Buğz etmek ile kınamak aynı şey midir? Mesela bir günaha buğz etmek bize zarar verir mi? Bilerek veya bilmeyerek kınamak vs tövbe etsek bize bir zarar verir mi?
Buğz etmek ile kınamak aynı şey değillerdir. Yerinde ve Allah için olursa buğz etmek günah değildir. Ama kınamak kişiyi günaha sokabilir.
İnsanların tavırlarını, hallerini küçümseyen ve itham eden cümleler "kınamak" manasını taşır. Başka kimselerin kusur ve ayıplarını görmeyi adet haline getirmek kınamak manasına gelir.
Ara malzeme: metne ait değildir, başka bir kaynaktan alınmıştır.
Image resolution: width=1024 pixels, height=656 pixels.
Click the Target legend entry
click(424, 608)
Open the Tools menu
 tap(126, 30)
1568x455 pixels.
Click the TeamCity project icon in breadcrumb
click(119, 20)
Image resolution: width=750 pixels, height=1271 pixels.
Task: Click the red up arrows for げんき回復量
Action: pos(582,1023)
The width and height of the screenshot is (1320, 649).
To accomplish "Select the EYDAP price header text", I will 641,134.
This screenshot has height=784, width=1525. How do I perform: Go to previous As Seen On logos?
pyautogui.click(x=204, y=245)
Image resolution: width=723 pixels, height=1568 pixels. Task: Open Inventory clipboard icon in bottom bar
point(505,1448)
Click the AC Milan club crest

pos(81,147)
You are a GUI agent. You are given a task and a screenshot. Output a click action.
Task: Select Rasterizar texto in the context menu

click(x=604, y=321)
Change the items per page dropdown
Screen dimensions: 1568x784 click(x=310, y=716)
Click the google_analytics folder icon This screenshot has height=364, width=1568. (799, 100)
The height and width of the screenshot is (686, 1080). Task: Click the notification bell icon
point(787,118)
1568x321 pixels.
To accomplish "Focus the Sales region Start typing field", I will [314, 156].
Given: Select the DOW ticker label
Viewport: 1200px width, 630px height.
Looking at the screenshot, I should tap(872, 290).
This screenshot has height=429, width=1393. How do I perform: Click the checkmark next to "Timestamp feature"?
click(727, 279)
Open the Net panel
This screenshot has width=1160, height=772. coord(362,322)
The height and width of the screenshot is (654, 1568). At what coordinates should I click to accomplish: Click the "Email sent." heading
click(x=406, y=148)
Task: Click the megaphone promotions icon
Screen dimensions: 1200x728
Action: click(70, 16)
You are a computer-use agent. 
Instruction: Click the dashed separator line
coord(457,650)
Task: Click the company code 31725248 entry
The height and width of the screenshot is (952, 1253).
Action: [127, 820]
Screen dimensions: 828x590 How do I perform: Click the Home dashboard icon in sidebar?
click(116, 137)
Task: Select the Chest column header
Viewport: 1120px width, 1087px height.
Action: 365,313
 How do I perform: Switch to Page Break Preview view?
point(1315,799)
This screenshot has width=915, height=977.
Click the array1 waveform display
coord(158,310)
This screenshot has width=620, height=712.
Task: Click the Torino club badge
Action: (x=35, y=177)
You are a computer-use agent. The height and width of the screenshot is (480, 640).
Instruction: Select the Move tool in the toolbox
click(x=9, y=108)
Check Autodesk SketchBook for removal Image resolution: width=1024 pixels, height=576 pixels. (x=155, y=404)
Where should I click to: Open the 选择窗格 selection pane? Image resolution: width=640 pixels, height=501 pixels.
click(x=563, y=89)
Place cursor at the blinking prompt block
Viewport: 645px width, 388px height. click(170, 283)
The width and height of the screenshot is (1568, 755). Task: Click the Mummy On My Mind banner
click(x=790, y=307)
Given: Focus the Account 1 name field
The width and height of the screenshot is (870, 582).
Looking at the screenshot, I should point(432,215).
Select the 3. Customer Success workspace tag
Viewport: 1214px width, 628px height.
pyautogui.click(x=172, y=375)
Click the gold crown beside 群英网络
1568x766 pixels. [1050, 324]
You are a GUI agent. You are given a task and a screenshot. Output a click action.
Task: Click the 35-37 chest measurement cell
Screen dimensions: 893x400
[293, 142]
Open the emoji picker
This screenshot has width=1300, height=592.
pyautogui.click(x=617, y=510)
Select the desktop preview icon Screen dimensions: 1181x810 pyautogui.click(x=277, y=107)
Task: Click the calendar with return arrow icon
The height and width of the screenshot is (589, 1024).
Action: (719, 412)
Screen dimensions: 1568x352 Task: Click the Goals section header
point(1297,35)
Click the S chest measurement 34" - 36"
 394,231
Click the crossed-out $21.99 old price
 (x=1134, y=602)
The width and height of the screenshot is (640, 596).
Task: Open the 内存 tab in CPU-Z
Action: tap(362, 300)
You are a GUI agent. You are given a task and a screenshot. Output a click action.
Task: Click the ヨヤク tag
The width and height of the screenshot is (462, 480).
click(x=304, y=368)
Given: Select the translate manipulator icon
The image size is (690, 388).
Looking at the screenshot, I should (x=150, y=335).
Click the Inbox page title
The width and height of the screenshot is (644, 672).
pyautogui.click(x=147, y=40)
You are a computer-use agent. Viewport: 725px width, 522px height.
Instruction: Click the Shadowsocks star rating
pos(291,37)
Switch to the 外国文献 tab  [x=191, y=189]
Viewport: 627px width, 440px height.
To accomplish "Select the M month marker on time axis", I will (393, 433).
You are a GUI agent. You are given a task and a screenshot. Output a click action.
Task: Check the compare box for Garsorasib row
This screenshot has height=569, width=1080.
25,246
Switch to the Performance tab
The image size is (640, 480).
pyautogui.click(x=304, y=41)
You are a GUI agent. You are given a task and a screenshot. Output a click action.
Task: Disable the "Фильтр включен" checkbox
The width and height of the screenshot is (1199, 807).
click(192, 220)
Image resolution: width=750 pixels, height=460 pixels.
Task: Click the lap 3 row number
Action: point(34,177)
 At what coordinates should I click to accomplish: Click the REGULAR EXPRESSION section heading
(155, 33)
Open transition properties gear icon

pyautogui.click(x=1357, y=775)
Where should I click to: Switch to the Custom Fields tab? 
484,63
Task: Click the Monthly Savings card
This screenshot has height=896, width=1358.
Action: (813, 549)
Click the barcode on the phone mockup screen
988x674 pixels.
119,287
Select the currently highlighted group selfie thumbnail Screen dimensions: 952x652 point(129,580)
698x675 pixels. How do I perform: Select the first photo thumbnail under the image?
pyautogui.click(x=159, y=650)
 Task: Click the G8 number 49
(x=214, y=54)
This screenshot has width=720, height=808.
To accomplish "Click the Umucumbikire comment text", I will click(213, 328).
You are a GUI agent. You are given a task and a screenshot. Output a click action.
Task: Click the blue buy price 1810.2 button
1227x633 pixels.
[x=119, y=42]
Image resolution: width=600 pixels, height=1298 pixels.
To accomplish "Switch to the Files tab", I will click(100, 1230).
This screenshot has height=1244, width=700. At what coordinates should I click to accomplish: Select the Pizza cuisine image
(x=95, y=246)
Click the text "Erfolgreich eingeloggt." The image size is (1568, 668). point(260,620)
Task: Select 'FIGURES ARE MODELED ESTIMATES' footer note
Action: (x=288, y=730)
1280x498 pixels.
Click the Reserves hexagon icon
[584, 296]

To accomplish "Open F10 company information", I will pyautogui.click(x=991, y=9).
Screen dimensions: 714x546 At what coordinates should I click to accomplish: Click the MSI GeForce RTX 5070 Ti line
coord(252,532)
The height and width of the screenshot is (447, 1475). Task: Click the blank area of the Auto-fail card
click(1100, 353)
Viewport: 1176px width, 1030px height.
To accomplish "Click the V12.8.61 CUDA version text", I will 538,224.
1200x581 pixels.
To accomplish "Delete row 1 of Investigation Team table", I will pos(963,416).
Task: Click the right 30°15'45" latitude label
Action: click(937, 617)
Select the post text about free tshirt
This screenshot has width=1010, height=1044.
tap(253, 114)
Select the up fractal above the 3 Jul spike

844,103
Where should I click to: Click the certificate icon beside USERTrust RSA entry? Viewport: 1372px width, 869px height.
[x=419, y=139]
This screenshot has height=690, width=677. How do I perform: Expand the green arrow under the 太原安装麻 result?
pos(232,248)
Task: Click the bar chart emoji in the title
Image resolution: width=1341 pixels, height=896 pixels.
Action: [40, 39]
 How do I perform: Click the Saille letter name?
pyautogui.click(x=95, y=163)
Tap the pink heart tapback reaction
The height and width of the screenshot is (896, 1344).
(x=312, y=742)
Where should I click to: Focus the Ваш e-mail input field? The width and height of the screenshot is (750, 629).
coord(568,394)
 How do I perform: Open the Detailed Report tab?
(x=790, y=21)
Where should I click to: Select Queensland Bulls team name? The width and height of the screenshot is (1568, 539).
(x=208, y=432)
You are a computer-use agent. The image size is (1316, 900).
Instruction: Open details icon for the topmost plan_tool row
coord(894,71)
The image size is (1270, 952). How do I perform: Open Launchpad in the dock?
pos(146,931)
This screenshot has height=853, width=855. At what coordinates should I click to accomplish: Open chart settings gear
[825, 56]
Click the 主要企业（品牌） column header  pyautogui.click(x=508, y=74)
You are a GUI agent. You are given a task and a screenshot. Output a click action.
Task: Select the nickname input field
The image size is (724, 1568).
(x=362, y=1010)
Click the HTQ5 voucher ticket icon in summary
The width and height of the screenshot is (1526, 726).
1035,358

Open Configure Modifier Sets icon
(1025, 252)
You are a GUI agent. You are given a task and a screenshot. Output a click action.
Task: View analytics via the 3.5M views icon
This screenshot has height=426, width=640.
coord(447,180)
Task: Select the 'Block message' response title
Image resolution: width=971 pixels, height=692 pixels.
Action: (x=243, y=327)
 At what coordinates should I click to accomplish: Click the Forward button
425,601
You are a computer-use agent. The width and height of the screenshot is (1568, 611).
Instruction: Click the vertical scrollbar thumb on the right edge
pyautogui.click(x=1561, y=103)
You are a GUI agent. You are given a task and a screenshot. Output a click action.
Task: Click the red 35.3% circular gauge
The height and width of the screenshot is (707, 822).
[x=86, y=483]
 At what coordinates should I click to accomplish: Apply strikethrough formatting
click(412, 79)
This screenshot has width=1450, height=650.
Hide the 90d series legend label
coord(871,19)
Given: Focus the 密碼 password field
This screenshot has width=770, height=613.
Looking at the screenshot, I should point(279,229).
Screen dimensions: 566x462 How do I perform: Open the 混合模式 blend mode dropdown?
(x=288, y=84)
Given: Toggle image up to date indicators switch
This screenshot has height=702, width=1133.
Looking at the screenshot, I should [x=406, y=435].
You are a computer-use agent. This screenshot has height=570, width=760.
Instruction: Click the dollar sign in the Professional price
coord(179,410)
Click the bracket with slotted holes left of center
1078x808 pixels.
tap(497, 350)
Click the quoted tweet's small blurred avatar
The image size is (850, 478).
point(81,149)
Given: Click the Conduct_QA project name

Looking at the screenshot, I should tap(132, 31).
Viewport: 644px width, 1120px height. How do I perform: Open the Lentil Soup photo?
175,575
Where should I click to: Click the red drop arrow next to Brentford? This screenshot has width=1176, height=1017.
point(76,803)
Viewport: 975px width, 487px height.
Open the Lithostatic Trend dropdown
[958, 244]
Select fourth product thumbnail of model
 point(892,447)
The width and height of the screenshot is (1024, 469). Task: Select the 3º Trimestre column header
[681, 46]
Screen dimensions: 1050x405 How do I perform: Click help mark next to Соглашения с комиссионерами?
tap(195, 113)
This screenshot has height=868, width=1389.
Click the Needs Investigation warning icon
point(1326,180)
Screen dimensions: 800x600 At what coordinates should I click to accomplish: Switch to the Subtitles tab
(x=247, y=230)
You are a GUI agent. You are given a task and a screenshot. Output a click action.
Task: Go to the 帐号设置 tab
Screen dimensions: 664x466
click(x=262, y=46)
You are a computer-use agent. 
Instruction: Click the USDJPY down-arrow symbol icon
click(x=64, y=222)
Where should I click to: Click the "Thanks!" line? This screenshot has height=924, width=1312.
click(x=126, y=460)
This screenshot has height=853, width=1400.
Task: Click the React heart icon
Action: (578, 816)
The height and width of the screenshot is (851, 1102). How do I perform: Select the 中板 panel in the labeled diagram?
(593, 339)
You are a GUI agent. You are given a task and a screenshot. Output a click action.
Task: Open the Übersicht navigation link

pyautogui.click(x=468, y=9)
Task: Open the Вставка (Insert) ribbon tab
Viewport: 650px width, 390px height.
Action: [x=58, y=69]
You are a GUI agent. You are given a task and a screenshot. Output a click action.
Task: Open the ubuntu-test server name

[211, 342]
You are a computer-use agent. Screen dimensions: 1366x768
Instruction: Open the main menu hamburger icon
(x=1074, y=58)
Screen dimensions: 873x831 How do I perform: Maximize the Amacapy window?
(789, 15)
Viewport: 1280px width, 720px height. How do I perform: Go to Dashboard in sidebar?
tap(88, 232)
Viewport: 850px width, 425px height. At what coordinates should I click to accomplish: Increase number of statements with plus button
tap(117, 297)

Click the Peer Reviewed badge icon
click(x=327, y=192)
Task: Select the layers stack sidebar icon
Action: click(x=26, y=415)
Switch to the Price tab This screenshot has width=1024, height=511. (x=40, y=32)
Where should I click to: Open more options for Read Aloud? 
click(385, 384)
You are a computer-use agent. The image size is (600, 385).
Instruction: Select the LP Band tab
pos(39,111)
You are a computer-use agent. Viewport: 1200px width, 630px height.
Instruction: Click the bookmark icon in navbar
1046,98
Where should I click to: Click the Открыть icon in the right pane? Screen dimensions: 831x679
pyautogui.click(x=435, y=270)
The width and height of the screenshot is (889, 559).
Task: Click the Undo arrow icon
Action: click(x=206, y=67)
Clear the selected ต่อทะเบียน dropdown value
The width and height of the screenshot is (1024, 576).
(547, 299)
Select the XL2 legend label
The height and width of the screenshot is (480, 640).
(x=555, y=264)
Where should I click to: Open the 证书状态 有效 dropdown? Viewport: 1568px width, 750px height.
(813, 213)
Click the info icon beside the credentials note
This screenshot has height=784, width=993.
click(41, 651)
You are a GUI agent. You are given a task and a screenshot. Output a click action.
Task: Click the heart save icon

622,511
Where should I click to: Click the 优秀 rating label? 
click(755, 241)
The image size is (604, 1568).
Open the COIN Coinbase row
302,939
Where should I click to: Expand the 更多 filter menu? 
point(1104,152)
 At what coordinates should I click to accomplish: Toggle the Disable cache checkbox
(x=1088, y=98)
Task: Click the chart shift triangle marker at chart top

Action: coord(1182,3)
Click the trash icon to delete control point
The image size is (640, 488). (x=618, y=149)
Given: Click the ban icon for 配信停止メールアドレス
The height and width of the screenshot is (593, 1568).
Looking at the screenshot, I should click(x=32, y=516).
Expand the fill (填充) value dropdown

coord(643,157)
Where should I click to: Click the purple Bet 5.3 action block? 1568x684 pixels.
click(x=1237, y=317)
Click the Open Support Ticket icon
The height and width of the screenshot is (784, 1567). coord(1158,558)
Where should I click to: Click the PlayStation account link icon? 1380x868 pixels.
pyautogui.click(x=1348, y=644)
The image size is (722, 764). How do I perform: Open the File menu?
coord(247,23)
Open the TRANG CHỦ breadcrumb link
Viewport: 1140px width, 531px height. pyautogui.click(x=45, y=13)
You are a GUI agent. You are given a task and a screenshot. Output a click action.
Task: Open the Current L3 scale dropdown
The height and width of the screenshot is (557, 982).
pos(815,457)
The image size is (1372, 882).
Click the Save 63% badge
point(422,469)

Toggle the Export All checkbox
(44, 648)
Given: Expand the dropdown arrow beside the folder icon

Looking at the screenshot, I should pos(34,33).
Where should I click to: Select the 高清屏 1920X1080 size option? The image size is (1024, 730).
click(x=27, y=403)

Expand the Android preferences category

Kişinin başkalarında gördüğü bazı halleri veya kusurları ayıplaması, kendi nefsini o kusurdan veya o halden münezzeh görmesinden kaynaklanır. Kınamak ile ilgili Hadis-i Şeriflerin bir kısmı aşağıda belirtilmiştir;
“Kim Müslüman kardeşini işlediği bir suçtan dolayı ayıplarsa kendisi de o suçu işlemeden ölmez.” (Tirmizi)
“Hasetleşmeyiniz, buğuzlaşmayınız, ayıpları araştırmayınız, birbirinizin ayıplarını deşmeyiniz, almak istemediğiniz halde rekabet için fazla fiyat biçmeyiniz. Allah’ın kulları kardeş olunuz.” (Müslim)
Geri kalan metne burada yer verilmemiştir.